The FedNow system was launched partly to reach smaller community banks and credit unions that weren’t necessarily keen on the idea of joining a private sector real-time payments system, the RTP network, created in 2017 by their large bank competitors.
For its part, The Clearing House reported that RTP processed 142 million transactions worth $576 billion in the second quarter, with about 1,280 participants using that private system as of June 2026, according to an update for the period. That high-speed system reaches about 70% of accounts, or 90% through intermediaries, TCH says.
Despite real-time progress in the U.S., only about a fifth of the 9,000 U.S. financial institutions have signed up for FedNow, so the central bank has a ways to go to reach its prediction of attracting 7,000 to 8,000 of the U.S. financial institutions.
In addition, many of those institutions have signed up only to receive the instant payments, as opposed to signing up for the riskier feature of sending of the non-reversal payments.

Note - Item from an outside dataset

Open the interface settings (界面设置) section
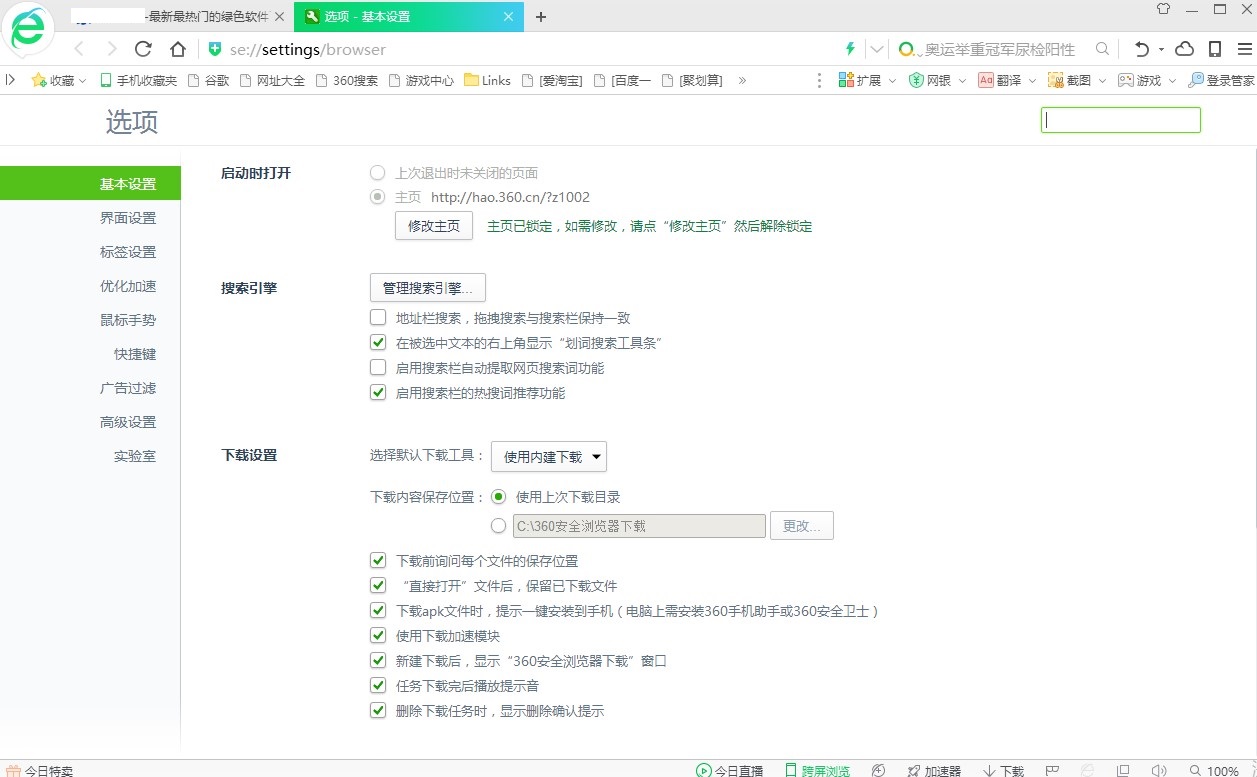This screenshot has height=777, width=1257. pyautogui.click(x=128, y=218)
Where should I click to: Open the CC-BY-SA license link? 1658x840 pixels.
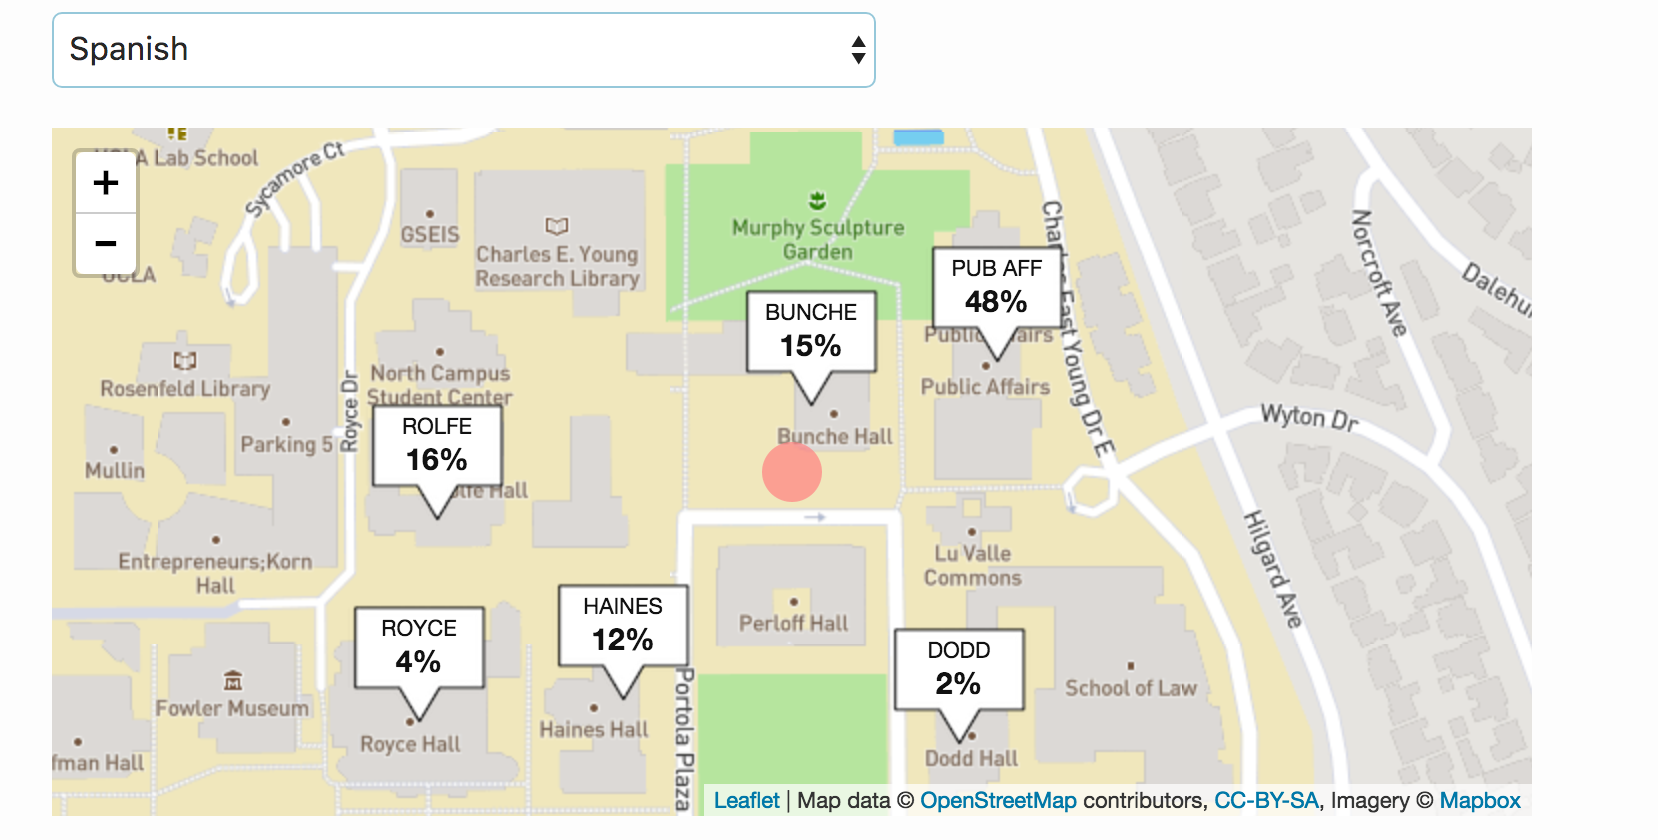tap(1266, 801)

Pushing real-time payments with use cases
Persuading financial institutions to have that two-way path for real-time payments is key for spurring more ubiquitous use, but luring them to add the send feature remains a challenge.

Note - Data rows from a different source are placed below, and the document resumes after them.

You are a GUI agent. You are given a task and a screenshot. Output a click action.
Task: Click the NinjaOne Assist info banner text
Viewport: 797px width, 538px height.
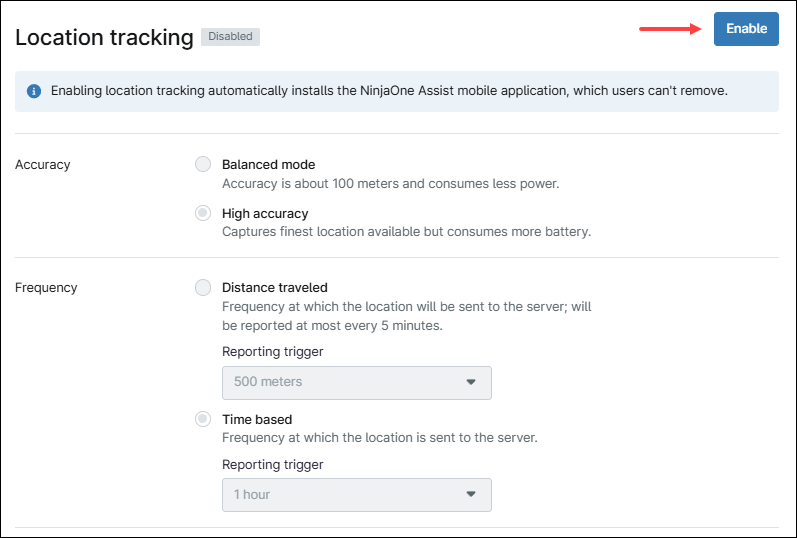(x=389, y=91)
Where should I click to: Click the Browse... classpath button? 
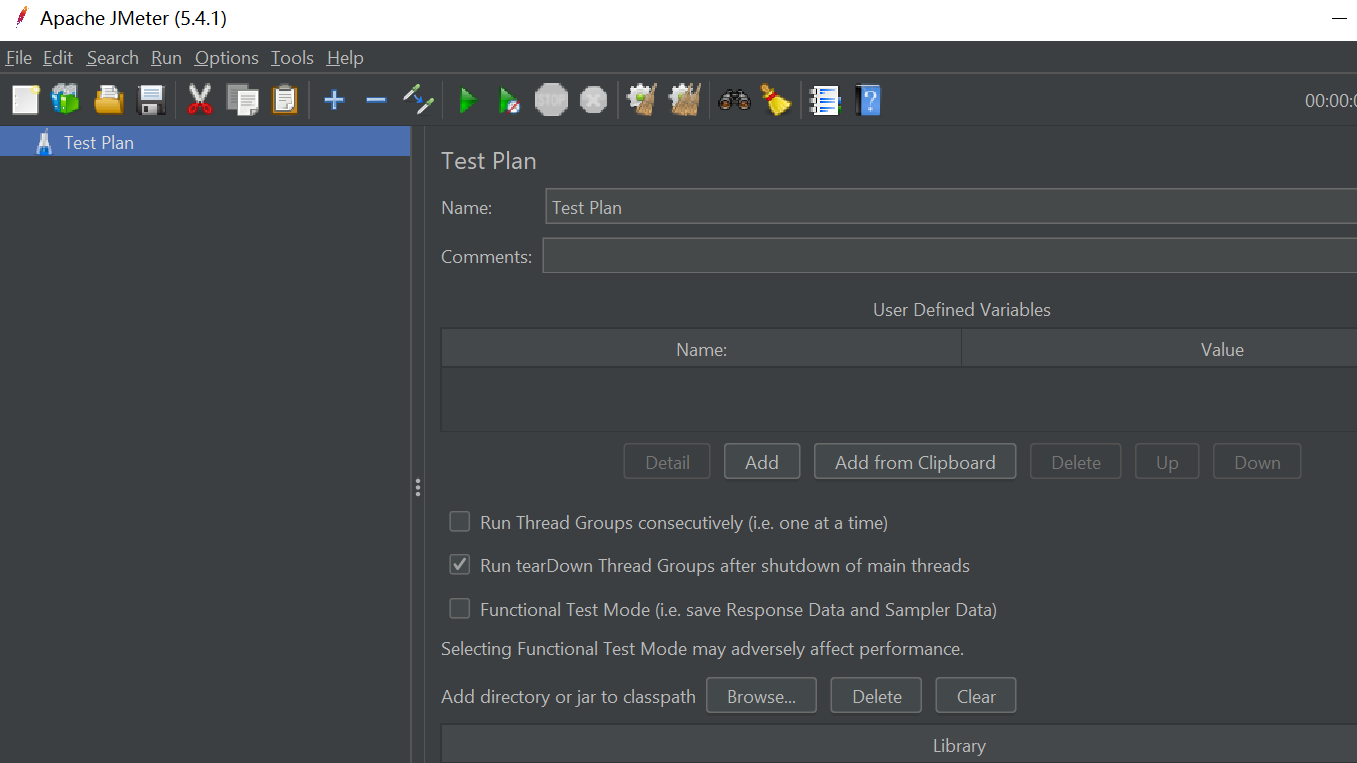[x=761, y=696]
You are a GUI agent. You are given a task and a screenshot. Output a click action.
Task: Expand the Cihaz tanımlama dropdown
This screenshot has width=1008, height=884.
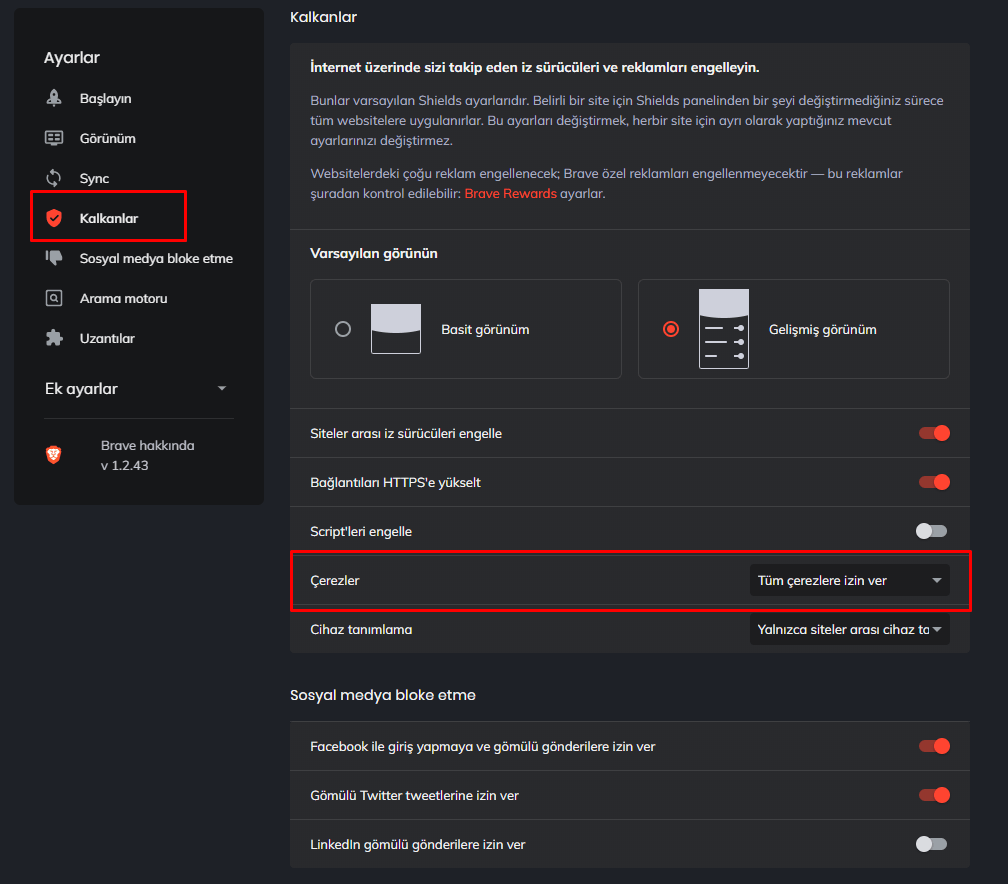tap(849, 629)
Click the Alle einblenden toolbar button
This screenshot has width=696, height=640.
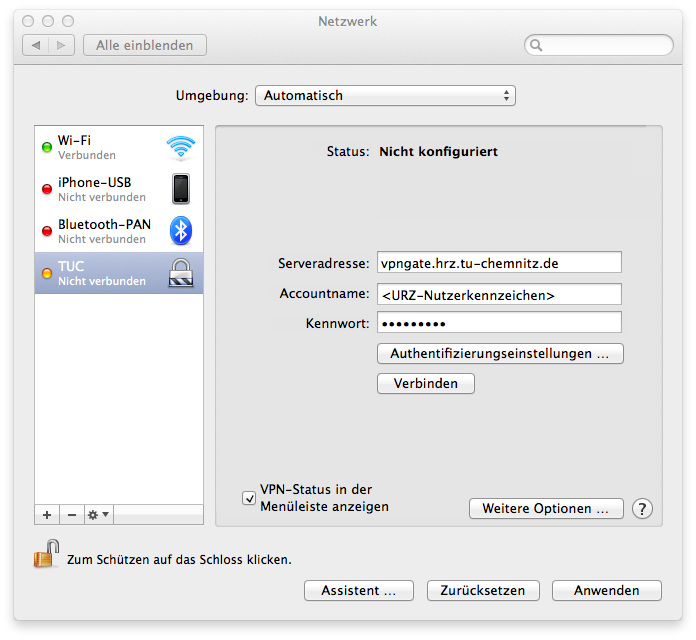click(x=145, y=45)
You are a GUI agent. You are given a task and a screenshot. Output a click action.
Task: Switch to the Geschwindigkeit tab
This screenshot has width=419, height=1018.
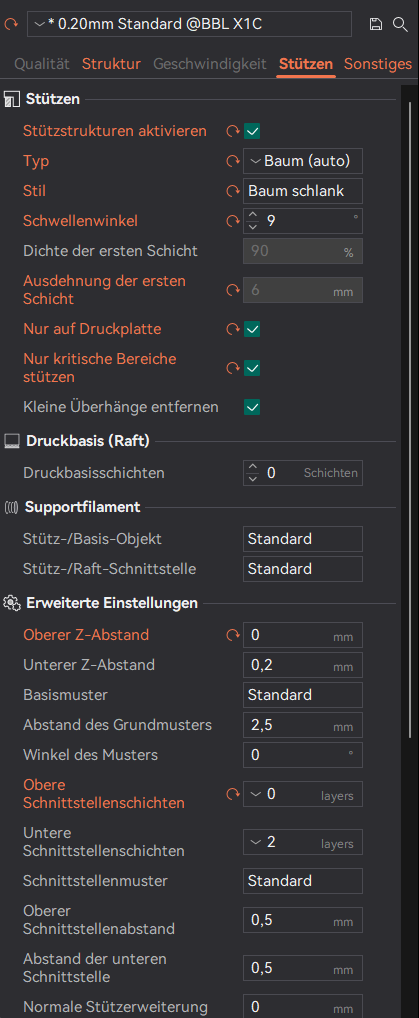210,64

“There's a lot of focus that needs to be done around connecting participants as send [participants] so that they are able to not only receive in those connected accounts, but also the ability to send from them as well,” Hall said.
Neither FedNow nor RTP report the number of senders that are on their systems, Hall said. A spokesperson for TCH said RTP currently has 156 financial instutions authorized to send payments. That’s equal to about 12%.
A Fed spokesperson declined to comment on the number of FedNow participants that can send.
The build-out of request-for-pay features could also prompt more use of the system. “It is somewhat common knowledge within the industry that the use of requests for pay still is quite low,” Hall said.
Only financial institutions can connect to the FedNow system, with the expectation that banks and credit unions extend the option to companies for commercial and consumer use cases.
Federal agency support for FedNow
For FedNow, early adoption by the Treasury Department was designed to kick-start use of the system and prompt other users to take to the offering. The Federal Emergency Management Agency last year also started delivering disaster relief through FedNow.
In another Fed move that holds potential for expanding use cases, the central bank in April proposed changing its FedNow regulations to let financial institutions that participate in the instant payments system tap intermediaries for fund transfers.
The central bank suggested that the system change, specifically to Regulation J, might spur banks to work with intermediaries, like international banks, to send cross-border payments.
“With the Fed looking at the amendment to Reg J to open up the intermediary piece of FedNow to match Fedwire – so that we can start looking at cross-border instant payments – that's where we've seen some additional conversations as well on what use cases will be coming next,” Hall said.
For now, the Fed hasn’t said much more about that new cross-border possibility as it sifts through comments on the proposal that were due last month.
Given how big the federal government is, some industry watchers wonder why there have not been more federal agencies finding a use for real-time payments.
For instance, the Social Security Administration, led by former Fiserv CEO Frank Bisignano, might be a candidate for using the service, suggested Jim Angel, a Georgetown University professor who previously served on the Fed’s Faster Payments Task Force that provided early guidance for FedNow.
“If the government made it clear [it was] going to pay the Social Security benefits faster to FedNow recipients than to ACH recipients, then the laggard banks would be under strong commercial pressure from their customers to sign up for FedNow,” Angel said by email.
The Fed spokesperson declined to comment on that possibility.